This is another post in the series Because You Can. This time, I will claim that the fact that you can put error bars on a bar chart doesn’t mean you should.
It started with a paper by prof. Gerd Gigerenzer whose work in promoting numeracy I adore. The paper, “Natural frequencies improve Bayesian reasoning in simple and complex inference tasks” contained a simple graph that meant to convince the reader that natural frequencies lead to more accurate understanding (read the paper, it explains these terms). The error bars in the graph mean to convey uncertainty. However, the data visualization selection that Gigerenzer and his team selected is simply wrong.
First of all, look at the leftmost bar, it demonstrates so many problems with error bars in general, and in error bars in barplots in particular. Can you see how the error bar crosses the X-axis, implying that Task 1 might have resulted in negative percentage of correct inferences?
The irony is that Prof. Gigerenzer is a worldwide expert in communicating uncertainty. I read his book “Calculated risk” from cover to cover. Twice.
Why is this important?
Communicating uncertainty is super important. Take a look at this 2018 study with the self-explaining title “Uncertainty Visualization Influences how Humans Aggregate Discrepant Information.” From the paper: “Our study repeatedly presented two [GPS] sensor measurements with varying degrees of inconsistency to participants who indicated their best guess of the “true” value. We found that uncertainty information improves users’ estimates, especially if sensors differ largely in their associated variability”.
Also recall the surprise when Donald Trump won the presidential elections despite the fact that most of the polls predicted that Hillary Clinton had higher chances to win. Nobody cared about uncertainty, everyone saw the graphs!
Why not error bars?
Keep in mind that error bars are considered harmful, and I have a reference to support this claim. But why?
First of all, error bars tend to be symmetric (although they don’t have to) which might lead to the situation that we saw in the first example above: implying illegal values.
Secondly, error bars are “rigid”, implying that there is a certain hard threshold. Sometimes the threshold indeed exists, for example a threshold of H0 rejection. But most of the time, it doesn’t.
More specifically to bar plots, error lines break the bar analogy and are hard to read. First, let me explain the “bar analogy” part.
The thing with bar charts is that they are meant to represent physical bars. A physical bar doesn’t have soft edges and adding error lines simply breaks the visual analogy.
Another problem is that the upper part of the error line is more visible to the eye than the lower one, the one that is seen inside the physical bar. See?
But that’s not all. The width of the error bars separates the error lines and makes the comparison even harder. Compare the readability of error lines in the two examples below
The proximity of the error lines in the second example (take from this site) makes the comparison easier.
Are there better alternatives?
Yes.
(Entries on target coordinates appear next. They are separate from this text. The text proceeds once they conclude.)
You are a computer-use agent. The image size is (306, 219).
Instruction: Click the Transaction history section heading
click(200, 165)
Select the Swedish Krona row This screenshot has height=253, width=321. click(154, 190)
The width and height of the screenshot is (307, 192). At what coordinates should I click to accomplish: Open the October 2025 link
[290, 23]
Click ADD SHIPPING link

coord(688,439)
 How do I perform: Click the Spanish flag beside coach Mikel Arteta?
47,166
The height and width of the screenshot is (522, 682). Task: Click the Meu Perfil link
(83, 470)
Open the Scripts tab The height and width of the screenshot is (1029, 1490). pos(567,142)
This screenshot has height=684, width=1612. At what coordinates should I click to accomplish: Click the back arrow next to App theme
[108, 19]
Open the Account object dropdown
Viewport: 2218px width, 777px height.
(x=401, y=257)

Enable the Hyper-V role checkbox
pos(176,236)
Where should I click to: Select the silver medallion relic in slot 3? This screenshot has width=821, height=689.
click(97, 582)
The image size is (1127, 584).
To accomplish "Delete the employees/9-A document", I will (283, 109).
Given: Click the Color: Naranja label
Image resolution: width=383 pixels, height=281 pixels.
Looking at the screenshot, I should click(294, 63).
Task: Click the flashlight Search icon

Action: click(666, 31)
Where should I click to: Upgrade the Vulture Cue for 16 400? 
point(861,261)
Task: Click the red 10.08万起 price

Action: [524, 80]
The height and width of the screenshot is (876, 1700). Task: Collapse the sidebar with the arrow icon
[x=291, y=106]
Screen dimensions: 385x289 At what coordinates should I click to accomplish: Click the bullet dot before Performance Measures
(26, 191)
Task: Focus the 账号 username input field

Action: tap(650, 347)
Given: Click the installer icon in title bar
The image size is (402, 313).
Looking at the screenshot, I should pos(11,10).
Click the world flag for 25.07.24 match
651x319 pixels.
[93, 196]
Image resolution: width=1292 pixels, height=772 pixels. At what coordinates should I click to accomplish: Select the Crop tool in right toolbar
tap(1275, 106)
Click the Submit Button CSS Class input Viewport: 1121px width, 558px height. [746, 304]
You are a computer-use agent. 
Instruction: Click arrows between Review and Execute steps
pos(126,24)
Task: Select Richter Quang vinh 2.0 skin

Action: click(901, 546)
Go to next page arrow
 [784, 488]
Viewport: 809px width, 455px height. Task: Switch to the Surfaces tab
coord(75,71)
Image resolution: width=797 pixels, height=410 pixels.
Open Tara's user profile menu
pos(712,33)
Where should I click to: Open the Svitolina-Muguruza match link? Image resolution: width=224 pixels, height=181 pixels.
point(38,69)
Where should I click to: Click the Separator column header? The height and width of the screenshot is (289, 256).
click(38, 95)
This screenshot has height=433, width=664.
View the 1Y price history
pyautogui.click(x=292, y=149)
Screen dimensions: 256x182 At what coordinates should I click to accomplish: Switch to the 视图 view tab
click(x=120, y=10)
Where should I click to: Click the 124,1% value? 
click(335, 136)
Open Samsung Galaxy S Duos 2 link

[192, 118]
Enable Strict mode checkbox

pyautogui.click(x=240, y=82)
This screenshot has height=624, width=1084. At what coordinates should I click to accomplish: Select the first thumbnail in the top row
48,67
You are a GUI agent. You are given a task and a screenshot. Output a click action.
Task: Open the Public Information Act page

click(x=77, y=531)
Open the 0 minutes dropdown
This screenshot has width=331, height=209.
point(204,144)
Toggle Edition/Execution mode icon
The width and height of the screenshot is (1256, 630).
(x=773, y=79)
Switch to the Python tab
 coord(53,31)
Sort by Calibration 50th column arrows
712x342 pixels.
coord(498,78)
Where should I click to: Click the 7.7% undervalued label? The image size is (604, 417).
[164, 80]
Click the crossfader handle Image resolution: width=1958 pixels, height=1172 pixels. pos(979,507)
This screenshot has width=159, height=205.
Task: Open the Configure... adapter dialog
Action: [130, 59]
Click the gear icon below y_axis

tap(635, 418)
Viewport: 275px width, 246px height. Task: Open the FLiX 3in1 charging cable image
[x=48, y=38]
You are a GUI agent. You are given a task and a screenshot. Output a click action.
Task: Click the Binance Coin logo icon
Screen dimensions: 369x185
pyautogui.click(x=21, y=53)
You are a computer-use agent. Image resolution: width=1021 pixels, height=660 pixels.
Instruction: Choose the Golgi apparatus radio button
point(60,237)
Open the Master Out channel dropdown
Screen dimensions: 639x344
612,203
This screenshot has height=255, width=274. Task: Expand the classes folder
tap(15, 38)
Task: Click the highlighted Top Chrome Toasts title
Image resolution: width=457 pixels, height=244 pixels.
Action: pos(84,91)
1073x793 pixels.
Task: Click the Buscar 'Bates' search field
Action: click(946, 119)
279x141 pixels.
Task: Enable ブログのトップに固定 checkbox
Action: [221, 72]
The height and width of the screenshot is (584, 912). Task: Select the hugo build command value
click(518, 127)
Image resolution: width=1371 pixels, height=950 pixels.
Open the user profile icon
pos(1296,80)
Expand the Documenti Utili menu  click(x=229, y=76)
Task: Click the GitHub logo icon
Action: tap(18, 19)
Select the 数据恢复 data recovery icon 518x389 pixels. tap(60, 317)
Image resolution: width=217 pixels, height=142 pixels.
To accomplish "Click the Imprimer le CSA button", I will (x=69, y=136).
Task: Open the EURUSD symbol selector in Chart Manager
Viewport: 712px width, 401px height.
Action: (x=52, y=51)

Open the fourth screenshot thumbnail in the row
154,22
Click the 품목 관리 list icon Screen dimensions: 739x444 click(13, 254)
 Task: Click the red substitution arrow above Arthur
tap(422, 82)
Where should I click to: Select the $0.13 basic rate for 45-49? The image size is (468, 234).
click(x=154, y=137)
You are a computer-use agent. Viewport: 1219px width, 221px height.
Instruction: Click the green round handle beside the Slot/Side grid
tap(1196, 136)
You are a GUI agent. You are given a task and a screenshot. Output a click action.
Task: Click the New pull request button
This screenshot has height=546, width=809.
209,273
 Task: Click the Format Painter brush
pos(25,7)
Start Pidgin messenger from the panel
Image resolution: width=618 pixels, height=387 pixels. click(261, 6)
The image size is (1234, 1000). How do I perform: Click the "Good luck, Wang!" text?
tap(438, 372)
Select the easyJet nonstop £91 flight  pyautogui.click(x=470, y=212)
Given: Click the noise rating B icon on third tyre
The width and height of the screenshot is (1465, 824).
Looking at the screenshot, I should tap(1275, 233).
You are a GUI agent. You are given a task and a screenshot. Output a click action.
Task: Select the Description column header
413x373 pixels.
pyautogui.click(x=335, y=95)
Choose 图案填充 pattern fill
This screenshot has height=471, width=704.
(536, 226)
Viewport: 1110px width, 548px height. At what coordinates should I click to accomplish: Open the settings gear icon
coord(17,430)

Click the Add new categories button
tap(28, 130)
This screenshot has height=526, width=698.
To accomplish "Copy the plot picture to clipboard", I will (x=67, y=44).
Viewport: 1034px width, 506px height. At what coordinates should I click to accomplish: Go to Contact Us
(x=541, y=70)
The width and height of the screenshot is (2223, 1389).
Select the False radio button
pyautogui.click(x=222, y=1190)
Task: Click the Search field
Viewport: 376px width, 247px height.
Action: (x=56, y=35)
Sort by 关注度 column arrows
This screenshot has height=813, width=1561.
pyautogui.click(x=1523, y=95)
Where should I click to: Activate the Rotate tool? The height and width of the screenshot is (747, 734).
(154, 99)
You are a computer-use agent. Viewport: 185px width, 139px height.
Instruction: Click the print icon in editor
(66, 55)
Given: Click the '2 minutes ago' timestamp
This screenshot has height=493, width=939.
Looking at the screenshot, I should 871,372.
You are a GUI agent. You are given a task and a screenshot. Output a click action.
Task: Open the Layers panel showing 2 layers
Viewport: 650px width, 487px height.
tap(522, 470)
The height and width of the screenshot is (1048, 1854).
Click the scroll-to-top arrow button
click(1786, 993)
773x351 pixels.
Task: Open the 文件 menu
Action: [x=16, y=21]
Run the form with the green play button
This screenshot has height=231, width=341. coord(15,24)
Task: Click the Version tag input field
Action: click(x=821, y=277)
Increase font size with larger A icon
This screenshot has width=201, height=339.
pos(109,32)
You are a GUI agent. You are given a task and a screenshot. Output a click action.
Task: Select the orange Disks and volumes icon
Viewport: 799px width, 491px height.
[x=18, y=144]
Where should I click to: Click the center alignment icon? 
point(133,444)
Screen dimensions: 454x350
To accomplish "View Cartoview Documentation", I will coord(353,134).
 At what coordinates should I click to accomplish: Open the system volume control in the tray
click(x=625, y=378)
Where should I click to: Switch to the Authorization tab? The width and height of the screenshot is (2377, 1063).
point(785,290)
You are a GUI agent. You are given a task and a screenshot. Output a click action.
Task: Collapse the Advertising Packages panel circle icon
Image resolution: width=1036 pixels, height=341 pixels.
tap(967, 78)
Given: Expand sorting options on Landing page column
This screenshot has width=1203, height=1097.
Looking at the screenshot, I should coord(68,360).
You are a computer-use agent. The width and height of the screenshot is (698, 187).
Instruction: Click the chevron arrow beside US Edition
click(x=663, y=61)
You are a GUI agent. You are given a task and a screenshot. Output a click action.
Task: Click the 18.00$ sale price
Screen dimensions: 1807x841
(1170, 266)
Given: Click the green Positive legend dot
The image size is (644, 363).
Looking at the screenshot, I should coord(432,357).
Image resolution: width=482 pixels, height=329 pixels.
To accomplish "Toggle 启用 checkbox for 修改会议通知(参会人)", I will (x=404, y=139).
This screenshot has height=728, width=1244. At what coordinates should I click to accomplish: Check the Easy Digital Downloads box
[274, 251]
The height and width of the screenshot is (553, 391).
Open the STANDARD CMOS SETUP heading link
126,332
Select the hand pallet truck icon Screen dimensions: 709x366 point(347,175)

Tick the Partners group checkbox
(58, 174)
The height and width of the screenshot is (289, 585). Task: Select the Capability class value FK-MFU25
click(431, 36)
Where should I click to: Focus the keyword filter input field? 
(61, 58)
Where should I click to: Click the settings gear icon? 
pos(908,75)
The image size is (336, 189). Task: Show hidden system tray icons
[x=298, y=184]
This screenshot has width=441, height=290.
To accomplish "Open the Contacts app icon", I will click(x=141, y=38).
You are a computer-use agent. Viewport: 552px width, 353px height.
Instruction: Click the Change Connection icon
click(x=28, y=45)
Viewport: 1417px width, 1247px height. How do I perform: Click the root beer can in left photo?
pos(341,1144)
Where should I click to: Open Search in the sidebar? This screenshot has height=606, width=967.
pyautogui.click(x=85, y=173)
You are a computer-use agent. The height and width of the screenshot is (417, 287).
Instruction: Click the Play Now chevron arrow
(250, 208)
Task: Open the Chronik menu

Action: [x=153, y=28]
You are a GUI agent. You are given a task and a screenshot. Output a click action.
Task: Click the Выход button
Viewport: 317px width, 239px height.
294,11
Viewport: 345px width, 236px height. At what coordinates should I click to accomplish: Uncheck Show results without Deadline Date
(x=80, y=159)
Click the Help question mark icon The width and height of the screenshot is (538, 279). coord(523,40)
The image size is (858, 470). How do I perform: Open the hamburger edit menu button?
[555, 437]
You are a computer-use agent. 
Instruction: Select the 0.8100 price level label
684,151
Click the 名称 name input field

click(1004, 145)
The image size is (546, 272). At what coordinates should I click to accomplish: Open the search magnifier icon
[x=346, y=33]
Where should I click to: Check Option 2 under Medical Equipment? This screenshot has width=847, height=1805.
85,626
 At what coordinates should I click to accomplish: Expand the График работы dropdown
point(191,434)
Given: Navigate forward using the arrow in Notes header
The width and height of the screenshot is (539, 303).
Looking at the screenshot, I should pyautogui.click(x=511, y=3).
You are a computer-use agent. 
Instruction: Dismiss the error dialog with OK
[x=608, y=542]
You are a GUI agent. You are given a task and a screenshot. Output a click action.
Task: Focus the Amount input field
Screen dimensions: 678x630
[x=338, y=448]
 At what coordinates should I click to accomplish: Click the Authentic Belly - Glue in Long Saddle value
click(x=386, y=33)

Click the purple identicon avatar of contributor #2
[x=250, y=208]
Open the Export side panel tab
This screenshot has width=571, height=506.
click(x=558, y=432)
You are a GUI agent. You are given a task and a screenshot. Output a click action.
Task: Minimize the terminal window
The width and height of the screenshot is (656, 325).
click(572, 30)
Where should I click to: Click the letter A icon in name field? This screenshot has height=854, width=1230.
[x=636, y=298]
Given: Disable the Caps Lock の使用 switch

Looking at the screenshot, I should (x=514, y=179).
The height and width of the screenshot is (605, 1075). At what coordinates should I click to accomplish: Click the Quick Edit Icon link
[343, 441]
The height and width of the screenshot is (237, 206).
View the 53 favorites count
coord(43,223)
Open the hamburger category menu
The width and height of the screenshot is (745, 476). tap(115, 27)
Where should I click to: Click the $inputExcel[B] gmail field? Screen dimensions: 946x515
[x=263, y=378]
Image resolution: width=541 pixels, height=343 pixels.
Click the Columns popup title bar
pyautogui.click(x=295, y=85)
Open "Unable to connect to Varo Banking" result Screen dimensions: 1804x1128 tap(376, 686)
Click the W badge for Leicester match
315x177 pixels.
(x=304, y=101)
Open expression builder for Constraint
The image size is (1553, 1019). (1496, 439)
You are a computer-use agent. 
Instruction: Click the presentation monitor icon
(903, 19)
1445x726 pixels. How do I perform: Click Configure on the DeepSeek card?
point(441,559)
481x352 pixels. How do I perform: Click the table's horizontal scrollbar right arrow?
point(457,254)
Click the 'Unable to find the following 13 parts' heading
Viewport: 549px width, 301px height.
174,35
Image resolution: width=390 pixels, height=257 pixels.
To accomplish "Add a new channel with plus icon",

First, I recommend reading the “Error bars considered harmful” paper that I already mentioned above. It not only explains why, but also surveys several alternatives
Nathan Yau from flowingdata.com had an extensive post about different ways to visualize uncertainty. He reviewed ranges, shades, rectangles, spaghetti charts and more.
Claus Wilke’s book “Fundamentals of Data Visualization” has a dedicated chapter to uncertainty with and even more detailed review [link].
“Visualize uncertainty about the future” is a Science article that deals specifically with forecasts
Robert Kosara from Tableu experimented with visualizing uncertainty in parallel coordinates.
There are many more examples and experiments, but I think that I will stop right now.
The bottom line
Communicating uncertainty is important.
Know your tools.
Try avoiding error bars.
Bars and bars don’t combine well, therefore, try harder avoiding error bars in bar charts.